■ Texto extraído

============

A conversa não prossegue muito bem. Ele começa a reclamar, dizendo que “esse governo anti-intelectual, antieducação e anticultura agora quer cobrar imposto de livro”. Aí eu me lembro de minhas conversas antigas com ele, diálogos de um tempo em que brindávamos à nossa deliciosa vida, de quando nosso maior lamento era a crítica ácida à coletânea mais recente do Rubem Fonseca. Diante das minhas respostas monossilábicas, com um quê de tédio, ele perde as estribeiras. “Não dá, cara. Não dá pra continuar amigo de um negacionista como você”.
E desliga na minha cara.
Artigo 196 da CF88
Por fim, ligo para meu terceiro amigo. Um advogado de prestígio e cujo iate (que ele chama modestamente de “lancha”) foi batizado de “Habeas corpus”. Atualmente isolado em sua casa em Búzios, ele reclama da penúria causada pela pandemia, inépcia, negligência, tosquice, ignorância e anticientificismo do presidente ultraconservador. “Os víveres estão acabando!”, grita ele, enquanto prepara mais um G&T de frutas vermelhas.
Refaço as mesmas perguntas, que ele ouve com atenção fingida. Ao fundo, ouço o barulho dos cubos de gelo no copo. Ele respira fundo e finalmente responde: “Artigo 196 da Constituição Federal de 1988”. Sem me dar conta de que a câmera está ligada, reviro os olhos. Ele me repreende. “Não me surpreendo que você não saiba a nossa valorosa Constituição de cor. Jornalista não sabe nem usar mesóclise mesmo. Mas, como sou seu amigo, vou iluminar sua vida neste momento. O Artigo 196 da Constituição Cidadã garante que a saúde é um direito de todos e dever do Estado. Ao se negar a prover saúde para todos, o Presidente se tornar um criminoso corresponsável ou, como preferem alguns mais exaltados, um genocida”.
A melhor resposta que recebi aos meus questionamentos também é a mais absurda. “A saúde é um direito de todos” pode até ser um bom slogan e uma frase que combina bem com a Constituição de 1988, mas em termos práticos é, no máximo, um pensamento mágico. Dou um desconto para a redação bem-intencionada, mas impraticável, do constituinte, e suponho que ele falasse de garantir o acesso de todos a hospitais, médicos, remédios. Proponho a ponderação ao amigo.

============

■ O que se pede
Atualize a passagem do texto de "A melhor resposta" a "ponderação ao amigo.", substituindo "slogan" por "lema".

■ Dados fornecidos

============

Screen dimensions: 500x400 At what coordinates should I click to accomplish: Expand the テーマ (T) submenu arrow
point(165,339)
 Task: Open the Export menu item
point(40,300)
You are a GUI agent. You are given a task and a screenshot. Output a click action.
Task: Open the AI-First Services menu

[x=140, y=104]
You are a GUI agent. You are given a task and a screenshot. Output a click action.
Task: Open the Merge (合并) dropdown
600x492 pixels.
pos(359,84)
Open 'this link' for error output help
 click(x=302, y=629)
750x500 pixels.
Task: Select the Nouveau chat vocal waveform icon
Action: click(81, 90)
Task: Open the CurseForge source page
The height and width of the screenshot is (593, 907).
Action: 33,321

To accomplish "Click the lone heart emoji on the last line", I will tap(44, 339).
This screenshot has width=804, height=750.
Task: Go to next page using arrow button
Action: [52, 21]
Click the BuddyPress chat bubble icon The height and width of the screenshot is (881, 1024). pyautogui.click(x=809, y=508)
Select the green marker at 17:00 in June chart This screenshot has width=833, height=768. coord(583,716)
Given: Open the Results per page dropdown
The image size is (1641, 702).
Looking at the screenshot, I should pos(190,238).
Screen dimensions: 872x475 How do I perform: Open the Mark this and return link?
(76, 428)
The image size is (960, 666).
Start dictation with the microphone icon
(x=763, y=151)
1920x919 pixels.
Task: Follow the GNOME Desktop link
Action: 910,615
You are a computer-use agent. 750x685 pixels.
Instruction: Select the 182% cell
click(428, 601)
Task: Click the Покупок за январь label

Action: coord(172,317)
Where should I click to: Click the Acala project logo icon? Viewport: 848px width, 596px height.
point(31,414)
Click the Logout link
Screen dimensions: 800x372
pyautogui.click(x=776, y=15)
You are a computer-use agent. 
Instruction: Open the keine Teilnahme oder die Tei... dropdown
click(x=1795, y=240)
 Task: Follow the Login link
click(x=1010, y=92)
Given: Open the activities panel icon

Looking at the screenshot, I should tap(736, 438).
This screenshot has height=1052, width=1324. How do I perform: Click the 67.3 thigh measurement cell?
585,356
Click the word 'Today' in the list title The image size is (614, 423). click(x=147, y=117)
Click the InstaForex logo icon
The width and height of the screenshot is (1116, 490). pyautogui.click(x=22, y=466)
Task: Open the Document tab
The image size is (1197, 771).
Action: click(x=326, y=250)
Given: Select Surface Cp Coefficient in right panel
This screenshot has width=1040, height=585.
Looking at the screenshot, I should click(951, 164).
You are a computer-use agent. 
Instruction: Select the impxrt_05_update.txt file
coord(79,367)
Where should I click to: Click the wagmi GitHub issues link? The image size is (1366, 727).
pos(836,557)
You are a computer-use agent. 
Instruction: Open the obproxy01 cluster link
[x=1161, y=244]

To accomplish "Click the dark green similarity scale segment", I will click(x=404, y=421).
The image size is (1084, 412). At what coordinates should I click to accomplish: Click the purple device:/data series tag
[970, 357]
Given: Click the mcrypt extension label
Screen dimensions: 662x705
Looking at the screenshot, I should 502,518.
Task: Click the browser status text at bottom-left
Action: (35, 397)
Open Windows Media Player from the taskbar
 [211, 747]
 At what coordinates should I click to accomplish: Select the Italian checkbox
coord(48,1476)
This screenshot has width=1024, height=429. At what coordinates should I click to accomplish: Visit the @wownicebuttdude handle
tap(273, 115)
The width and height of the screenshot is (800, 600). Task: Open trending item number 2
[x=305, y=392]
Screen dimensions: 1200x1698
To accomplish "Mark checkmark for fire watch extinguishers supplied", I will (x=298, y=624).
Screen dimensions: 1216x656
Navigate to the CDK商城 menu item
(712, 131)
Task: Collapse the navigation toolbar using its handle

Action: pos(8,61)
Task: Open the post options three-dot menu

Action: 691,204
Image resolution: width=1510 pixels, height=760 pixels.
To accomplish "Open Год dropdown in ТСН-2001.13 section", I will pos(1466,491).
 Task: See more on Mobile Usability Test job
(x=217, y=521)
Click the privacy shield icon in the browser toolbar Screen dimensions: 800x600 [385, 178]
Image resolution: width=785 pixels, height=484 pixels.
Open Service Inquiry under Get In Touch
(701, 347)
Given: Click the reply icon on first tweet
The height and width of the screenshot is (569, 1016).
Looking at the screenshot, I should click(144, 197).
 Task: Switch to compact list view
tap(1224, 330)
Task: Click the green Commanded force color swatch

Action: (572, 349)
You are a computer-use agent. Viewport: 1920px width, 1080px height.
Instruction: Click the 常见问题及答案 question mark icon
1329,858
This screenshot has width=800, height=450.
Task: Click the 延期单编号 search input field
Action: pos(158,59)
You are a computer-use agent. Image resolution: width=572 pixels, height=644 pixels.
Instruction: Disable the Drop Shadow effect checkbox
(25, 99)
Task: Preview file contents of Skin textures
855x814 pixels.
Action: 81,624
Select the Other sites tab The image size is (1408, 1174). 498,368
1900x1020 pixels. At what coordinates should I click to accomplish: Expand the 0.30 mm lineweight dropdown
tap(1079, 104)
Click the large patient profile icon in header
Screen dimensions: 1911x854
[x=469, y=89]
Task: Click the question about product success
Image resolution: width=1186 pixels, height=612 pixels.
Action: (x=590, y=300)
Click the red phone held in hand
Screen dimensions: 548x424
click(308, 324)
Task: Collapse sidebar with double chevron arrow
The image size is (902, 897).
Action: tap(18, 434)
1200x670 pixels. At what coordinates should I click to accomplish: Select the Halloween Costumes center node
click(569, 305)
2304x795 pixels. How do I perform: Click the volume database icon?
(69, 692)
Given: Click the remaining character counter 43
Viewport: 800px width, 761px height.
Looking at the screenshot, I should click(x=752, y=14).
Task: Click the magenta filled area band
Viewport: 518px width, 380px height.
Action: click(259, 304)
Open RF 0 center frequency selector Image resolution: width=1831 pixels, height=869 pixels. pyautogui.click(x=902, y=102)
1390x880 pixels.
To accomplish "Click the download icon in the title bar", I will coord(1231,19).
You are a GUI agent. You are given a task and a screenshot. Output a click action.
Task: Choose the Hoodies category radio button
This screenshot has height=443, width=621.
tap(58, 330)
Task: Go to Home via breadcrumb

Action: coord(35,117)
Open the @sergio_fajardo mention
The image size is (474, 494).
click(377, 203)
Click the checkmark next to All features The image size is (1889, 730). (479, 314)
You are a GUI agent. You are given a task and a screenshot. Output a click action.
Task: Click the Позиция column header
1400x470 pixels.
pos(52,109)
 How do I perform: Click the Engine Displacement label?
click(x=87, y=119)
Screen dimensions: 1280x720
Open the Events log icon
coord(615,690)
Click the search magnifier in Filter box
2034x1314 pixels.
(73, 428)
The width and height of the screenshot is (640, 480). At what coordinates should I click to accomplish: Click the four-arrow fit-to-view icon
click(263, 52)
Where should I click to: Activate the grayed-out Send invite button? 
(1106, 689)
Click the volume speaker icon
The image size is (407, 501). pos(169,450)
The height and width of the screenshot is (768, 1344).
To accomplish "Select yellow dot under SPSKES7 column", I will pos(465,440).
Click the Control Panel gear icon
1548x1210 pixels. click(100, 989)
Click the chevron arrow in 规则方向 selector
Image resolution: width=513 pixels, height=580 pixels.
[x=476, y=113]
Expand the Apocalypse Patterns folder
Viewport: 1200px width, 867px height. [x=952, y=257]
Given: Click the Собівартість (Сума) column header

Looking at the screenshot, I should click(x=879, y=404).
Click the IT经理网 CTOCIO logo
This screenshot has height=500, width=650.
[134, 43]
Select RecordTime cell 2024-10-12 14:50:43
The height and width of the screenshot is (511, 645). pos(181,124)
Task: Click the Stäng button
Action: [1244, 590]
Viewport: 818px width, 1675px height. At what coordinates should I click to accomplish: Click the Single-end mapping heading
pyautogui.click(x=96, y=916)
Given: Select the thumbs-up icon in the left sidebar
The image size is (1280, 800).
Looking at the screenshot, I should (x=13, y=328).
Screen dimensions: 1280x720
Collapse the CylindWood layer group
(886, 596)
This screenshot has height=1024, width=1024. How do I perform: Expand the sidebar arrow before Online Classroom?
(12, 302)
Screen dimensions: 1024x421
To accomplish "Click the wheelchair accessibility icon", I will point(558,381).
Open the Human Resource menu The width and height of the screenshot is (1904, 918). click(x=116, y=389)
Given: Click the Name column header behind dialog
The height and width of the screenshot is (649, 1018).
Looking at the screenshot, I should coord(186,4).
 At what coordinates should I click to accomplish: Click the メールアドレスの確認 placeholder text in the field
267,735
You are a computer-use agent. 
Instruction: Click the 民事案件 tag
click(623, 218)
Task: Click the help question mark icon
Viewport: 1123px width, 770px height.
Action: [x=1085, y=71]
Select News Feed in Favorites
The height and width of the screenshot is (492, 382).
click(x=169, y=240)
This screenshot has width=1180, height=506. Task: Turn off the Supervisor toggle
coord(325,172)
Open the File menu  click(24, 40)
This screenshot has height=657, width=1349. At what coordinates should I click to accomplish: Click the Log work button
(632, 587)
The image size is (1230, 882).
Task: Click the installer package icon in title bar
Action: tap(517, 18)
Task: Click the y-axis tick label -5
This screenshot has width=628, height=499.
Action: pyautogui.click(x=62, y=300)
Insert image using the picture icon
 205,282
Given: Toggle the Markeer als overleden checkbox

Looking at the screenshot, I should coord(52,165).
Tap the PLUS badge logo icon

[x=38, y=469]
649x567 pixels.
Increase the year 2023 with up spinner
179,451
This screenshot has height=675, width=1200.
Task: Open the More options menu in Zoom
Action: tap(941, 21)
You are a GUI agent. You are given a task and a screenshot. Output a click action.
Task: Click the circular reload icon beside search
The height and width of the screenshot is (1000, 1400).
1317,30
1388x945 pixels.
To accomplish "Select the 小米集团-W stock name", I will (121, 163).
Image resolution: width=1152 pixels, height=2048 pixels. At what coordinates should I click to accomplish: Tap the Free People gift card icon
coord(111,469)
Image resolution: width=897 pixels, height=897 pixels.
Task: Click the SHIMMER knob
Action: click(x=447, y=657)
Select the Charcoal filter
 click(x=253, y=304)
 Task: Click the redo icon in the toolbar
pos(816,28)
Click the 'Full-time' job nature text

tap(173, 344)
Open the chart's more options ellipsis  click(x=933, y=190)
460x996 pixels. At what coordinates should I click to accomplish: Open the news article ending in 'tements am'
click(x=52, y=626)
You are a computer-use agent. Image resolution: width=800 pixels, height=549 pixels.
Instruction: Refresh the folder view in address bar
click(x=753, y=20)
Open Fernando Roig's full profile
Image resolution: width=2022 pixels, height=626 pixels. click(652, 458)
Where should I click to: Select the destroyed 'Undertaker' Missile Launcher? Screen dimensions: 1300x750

============

■ Resultado do exercício
A melhor resposta que recebi aos meus questionamentos também é a mais absurda. “A saúde é um direito de todos” pode até ser um bom lema e uma frase que combina bem com a Constituição de 1988, mas em termos práticos é, no máximo, um pensamento mágico. Dou um desconto para a redação bem-intencionada, mas impraticável, do constituinte, e suponho que ele falasse de garantir o acesso de todos a hospitais, médicos, remédios. Proponho a ponderação ao amigo.